First, I want to jump to the widest circle possible: every two weeks a language dies, when its last remaining speaker passes. Of the estimated 7000 languages now spoken on earth, half are projected to disappear by the end of the century. Interested linguists, ecologists, geneticists, anthropologists could be said to be part of a "Biocultural Diversity" movement (a coin termed by the founder of Terralingua), recognizing that human languages and traditions reflect unique, irreplaceable knowledge, in the way distinct biological species and individuals carry unique, irreplacaeble information in their DNA. Many now recognize that the causes threatening both biological and cultural diversity are often the same, destructions of habitats & ways of life.
But I don't feel enough has been done in this field regarding the arts, which to my mind also carry unique, irreplaceable knowledge. The arts carry the heritage of times and places, the lilt of an identity of a people. The arts carry a people's means of coping with reality, of dealing with the tremendous strain produced by the enormous information-processing flow of the brain. The Arts, as recreation, as learning, as hobby, or as passion, are the grease that allow all of the other gears to flow smoothly, processing our dreams, distracting us, keeping us awake, allowing our imagination to run, catharsizing our emotions, allowing us to face the difficult, big things in life, like death, love, heartbreak, parenthood, all the while keeping our daily activities of breadwinning, and the information flow that guides it, intact. Play is what shapes children in their earliest age, play is how they begin to acquire the rudiments of all their later knowledge, play, and the endless repetition of that play, is art, music, dancing, counting, running, speaking, joking, narrating. The arts provide a structure for all the rest of our knowledge.
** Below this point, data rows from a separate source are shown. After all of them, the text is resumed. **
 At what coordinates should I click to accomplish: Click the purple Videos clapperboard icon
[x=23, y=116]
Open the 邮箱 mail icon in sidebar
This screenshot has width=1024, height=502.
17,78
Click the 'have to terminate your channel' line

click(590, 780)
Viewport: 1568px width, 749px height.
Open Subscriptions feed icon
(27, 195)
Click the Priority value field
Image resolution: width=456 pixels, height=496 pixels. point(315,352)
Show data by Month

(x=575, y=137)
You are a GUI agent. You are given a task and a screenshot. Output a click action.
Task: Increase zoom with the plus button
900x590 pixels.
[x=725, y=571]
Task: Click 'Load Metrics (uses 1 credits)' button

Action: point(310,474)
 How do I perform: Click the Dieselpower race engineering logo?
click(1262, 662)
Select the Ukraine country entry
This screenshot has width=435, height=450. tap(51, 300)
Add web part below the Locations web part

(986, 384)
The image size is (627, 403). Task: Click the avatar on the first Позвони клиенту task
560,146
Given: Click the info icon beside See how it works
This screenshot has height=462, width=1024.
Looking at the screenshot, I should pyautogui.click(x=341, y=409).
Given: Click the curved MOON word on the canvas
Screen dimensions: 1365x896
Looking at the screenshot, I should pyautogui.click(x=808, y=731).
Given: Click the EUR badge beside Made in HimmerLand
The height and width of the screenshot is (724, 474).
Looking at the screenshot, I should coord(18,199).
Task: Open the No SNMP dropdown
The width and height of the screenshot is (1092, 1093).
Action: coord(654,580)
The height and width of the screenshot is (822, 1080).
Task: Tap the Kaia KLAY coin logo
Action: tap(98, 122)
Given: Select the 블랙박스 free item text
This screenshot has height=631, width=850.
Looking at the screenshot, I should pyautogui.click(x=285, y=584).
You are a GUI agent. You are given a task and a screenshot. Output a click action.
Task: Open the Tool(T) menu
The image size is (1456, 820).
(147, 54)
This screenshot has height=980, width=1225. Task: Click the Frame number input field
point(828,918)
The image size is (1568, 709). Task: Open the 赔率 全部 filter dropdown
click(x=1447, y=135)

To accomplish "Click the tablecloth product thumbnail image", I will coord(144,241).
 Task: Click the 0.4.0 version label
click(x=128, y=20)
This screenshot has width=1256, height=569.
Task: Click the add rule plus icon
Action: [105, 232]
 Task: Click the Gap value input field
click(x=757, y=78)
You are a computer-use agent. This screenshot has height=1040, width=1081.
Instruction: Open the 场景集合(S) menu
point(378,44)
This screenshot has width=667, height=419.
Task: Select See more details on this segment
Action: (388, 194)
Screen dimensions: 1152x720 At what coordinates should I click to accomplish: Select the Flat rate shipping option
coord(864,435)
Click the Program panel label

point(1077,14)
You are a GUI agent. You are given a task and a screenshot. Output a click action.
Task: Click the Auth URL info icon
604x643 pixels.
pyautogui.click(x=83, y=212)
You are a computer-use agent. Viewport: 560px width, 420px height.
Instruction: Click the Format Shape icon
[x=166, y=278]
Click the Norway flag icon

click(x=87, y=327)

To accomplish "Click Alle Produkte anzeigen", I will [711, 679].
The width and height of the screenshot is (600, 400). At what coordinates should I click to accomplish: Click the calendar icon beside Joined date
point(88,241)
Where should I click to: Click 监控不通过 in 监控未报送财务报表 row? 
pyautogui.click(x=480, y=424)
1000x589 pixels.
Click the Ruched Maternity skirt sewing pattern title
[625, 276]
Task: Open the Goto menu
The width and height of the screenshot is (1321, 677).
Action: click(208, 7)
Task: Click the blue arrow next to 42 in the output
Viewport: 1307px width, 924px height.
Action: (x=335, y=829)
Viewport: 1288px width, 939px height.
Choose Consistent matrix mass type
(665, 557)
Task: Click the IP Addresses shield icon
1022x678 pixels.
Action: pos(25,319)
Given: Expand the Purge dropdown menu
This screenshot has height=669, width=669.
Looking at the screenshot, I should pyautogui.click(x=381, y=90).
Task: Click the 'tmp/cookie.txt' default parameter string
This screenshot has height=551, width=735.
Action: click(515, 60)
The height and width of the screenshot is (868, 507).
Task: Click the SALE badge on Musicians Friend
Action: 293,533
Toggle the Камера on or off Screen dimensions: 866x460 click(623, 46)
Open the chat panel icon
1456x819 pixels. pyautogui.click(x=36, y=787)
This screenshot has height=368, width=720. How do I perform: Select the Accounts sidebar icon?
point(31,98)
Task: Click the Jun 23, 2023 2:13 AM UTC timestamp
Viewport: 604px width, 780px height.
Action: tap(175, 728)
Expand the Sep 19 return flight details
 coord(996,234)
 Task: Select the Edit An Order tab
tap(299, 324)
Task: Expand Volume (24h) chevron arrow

And the arts engender empathy, says Jeff Leitner, a very interesting guy from Insight Labs. Empathy can bridge hate, misunderstanding, cultural gaps. The world we live in is tremendously diverse--perhaps I feel it particularly living and working at Flushing Town Hall in Queens, NY--and that diversity often first leads to tensions arising from misunderstandings, or competition over the same scarce resources, leading to killings, race riots, or simmering anger or resentment, etc. Bringing people together could be aided by a byproduct of that very diversity: the tremendously diverse artistic and cultural products of peoples from all over the world, any of which have the power to humanize "the other," and bring people together. The mutual admiration of each other's cultures could fuel inter-group harmony and cooperative work toward self-empowerment among minority groups, seemingly powerless individually, who in aggregate could help raise each others' status.